Friends in Need

Mark Zuckerberg joins the ranks of America's great philanthropists. How far will his gift go?

  • Illustration by Gerard Dubois for TIME

    Especially in this autumn of austerity, it's great to watch swashbuckling rebels fling gold into the air. Grinning on Oprah as he revealed a surprise gift—$100 million to turn around the benighted schools of Newark, N.J.—Facebook founder Mark Zuckerberg seemed surprised at what fun it was.

    The skeptics had already weighed in on his possible motives. New York magazine called his gift "the p.r. move of the month," designed to deflect attention from the movie premiering the same day that portrays Zuckerberg as an awkward, unscrupulous hacker who stole the idea for Facebook from his Harvard schoolmates. Others saw an act of atonement for his landing as the second youngest billionaire on the Forbes 400. Or, as one blogger proposed, a plot to "cement the Facebook brand with the young people who made Zuckerberg a billionaire."

    As though the motives even matter. America's first billionaire, Standard Oil titan John D. Rockefeller, was described as "a monster; merciless in his greed; pitiless in his cold inhuman passions"—and that was by his brother. But the robber barons were complex, competitive men who emerged from the Industrial Revolution with way more money than the church offering plate could hold. So they industrialized charity, tackling immense problems--hunger, disease, the root causes of poverty—in ways that saved enough lives to salvage their legacies.

    Their most important legacy may have been their example: the expectation that, in America, wealth performs a marriage of duty and opportunity. Now that the Information Revolution has accelerated wealth creation along with everything else, there's a new generation—brash, creative and crazy rich—ready to spend more on the next challenge than on themselves. This would seem especially true of Zuckerberg, who has made about $559,361 every hour of every day for the past year but whose material needs don't appear to extend much past gray T-shirts and sneakers.

    This is not the old money of the great foundations or the new money of the Wall Street raiders who yearned to see their names in gold letters on concert halls. This is fast money, which tends to flow outside and around established institutions to find smart solutions to the least glamorous problems. Bill Gates is going to save the world from malaria and diarrhea. And now Zuckerberg is going to fix education in Newark.

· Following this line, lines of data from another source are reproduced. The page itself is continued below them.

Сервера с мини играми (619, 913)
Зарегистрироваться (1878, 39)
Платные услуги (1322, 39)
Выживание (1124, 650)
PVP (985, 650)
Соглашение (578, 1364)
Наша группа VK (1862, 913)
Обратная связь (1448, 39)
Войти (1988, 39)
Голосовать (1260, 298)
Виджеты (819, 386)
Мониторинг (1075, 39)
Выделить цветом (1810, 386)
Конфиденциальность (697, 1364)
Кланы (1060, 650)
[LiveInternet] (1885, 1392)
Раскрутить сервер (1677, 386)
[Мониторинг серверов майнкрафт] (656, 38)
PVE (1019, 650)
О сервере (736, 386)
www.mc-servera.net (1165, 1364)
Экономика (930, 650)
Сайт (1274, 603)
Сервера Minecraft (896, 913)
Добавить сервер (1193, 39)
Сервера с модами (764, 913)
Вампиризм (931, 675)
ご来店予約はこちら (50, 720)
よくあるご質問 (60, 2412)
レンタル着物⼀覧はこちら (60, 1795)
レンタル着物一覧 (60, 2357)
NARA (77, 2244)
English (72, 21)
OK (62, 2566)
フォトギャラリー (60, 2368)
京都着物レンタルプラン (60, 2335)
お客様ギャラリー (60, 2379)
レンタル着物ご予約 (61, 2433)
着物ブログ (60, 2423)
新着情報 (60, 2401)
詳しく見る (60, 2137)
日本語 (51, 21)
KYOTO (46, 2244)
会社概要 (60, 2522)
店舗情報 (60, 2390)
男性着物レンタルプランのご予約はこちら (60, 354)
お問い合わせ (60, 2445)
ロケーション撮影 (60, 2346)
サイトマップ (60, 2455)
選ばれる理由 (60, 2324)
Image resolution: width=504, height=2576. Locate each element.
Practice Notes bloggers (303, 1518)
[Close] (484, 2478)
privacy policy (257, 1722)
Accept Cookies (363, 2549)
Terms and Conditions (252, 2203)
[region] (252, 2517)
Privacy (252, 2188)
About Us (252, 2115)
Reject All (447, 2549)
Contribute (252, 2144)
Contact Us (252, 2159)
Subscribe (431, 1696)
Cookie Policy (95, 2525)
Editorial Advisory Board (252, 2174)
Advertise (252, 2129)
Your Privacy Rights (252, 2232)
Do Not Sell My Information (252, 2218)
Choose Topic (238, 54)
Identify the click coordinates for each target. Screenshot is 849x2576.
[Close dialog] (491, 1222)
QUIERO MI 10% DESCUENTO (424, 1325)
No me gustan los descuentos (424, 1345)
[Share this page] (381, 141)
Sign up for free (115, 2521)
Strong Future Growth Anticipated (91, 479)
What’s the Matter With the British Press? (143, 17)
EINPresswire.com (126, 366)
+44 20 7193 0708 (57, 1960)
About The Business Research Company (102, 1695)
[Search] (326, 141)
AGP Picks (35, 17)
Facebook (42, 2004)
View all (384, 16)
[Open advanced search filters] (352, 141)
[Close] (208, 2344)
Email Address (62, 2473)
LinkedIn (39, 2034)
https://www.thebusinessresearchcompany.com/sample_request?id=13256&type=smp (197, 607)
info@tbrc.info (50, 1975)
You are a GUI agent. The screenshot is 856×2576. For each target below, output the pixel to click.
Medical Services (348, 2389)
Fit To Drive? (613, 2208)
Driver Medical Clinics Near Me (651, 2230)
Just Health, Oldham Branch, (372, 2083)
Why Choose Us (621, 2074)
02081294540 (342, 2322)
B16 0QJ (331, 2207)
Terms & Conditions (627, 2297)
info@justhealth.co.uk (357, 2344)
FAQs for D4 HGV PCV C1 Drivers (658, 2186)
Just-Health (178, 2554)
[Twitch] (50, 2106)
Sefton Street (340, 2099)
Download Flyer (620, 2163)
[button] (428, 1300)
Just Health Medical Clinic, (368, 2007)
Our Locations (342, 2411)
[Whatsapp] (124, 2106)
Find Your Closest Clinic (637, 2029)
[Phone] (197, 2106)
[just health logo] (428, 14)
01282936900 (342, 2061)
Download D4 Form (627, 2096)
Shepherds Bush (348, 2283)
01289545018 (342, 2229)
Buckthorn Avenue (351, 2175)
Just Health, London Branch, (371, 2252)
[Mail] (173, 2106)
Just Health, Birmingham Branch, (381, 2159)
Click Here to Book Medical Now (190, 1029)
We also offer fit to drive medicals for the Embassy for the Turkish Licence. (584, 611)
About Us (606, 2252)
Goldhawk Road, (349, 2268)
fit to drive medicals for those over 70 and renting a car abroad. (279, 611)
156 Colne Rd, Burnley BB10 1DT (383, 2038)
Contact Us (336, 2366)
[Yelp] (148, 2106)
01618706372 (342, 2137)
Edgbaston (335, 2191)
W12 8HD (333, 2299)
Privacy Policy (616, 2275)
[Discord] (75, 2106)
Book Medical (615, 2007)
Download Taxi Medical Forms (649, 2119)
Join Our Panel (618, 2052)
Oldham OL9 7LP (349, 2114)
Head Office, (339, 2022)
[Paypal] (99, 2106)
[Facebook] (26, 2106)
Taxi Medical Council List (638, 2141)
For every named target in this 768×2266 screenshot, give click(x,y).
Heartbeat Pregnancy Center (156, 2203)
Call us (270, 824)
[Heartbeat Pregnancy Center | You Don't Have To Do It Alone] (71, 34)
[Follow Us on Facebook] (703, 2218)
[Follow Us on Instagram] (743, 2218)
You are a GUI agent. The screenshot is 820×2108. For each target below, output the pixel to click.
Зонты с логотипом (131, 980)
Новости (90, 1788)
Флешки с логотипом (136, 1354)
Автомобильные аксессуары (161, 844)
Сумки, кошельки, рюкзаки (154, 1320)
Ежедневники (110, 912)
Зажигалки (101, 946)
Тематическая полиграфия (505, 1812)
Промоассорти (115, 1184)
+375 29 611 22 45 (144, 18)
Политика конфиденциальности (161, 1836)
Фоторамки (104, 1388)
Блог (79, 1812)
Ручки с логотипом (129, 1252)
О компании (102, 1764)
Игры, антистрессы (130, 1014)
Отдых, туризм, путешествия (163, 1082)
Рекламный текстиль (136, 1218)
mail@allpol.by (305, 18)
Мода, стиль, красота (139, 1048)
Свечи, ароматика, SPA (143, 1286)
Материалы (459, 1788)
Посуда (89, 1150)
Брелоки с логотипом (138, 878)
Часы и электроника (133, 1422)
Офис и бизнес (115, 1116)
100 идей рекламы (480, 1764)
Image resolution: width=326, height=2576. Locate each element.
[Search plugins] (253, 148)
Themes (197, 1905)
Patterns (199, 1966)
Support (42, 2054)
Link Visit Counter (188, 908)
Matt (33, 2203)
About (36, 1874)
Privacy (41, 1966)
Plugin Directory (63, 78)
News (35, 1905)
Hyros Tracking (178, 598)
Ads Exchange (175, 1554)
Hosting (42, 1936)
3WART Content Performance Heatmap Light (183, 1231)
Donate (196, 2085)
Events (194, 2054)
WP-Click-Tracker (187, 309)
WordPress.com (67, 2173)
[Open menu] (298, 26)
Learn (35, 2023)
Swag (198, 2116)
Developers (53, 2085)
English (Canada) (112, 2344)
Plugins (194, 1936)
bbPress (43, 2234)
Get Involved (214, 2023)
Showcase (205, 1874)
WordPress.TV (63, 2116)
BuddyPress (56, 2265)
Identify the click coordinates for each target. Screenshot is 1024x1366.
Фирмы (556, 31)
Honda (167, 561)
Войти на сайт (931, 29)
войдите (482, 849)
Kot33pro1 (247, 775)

    Safe to say, it will be harder than inventing Facebook. Newark's schools are so bad that 15 years ago the state took them over. More than half the third-graders can't read or write at grade level, and barely half graduate. Money is not the problem; Newark already spends $22,000 a year per student, more than twice the national average. The problem is legal, political and cultural, which is why Zuckerberg didn't even pretend to have a plan. He just decided that New Jersey's smart, combative Republican governor, Chris Christie, and Newark's charismatic Democratic mayor, Cory Booker, were worth underwriting in an unprecedented way. "Instead of building out a large foundation," he said, "I wanted to invest in people that I believe in."

    And that's where the more depressing reaction comes in: not from those who are cynical about Zuckerberg's motives but from those who are threatened by them. The film that really applies here is not The Social Network but Waiting for "Superman," the blistering documentary about failing schools. Booker says that under their contracts, principals work 29 hours a week. The Wall Street Journal reported that in June, a young history teacher rated as "distinguished" was forced out of one school under the "last hired, first fired" protocol, while the five who remained included one rated as failing to "establish a culture of learning." And no sooner had Zuckerberg's gift been announced than the first threats of lawsuits arrived, from veterans of the education wars who say that policy should not be made on Oprah and that the rules make no provision for superheroes, even if they come in sneakers.

    No one wants billionaires writing curriculums to suit their tastes or using their wealth to circumvent voters. But Newark is now a test for all involved. Zuckerberg has invited reformers to build something great. Opponents are standing by with sledgehammers. Parents, teachers and politicians will have to choose whose side they're on; in three years, when Christie's and Booker's terms are up, voters will decide if they like what they see. That's as it should be, since problems this big won't be solved without all parties' putting down their weapons and picking up their tools. It's hard to imagine, but $100 million is just the first of them.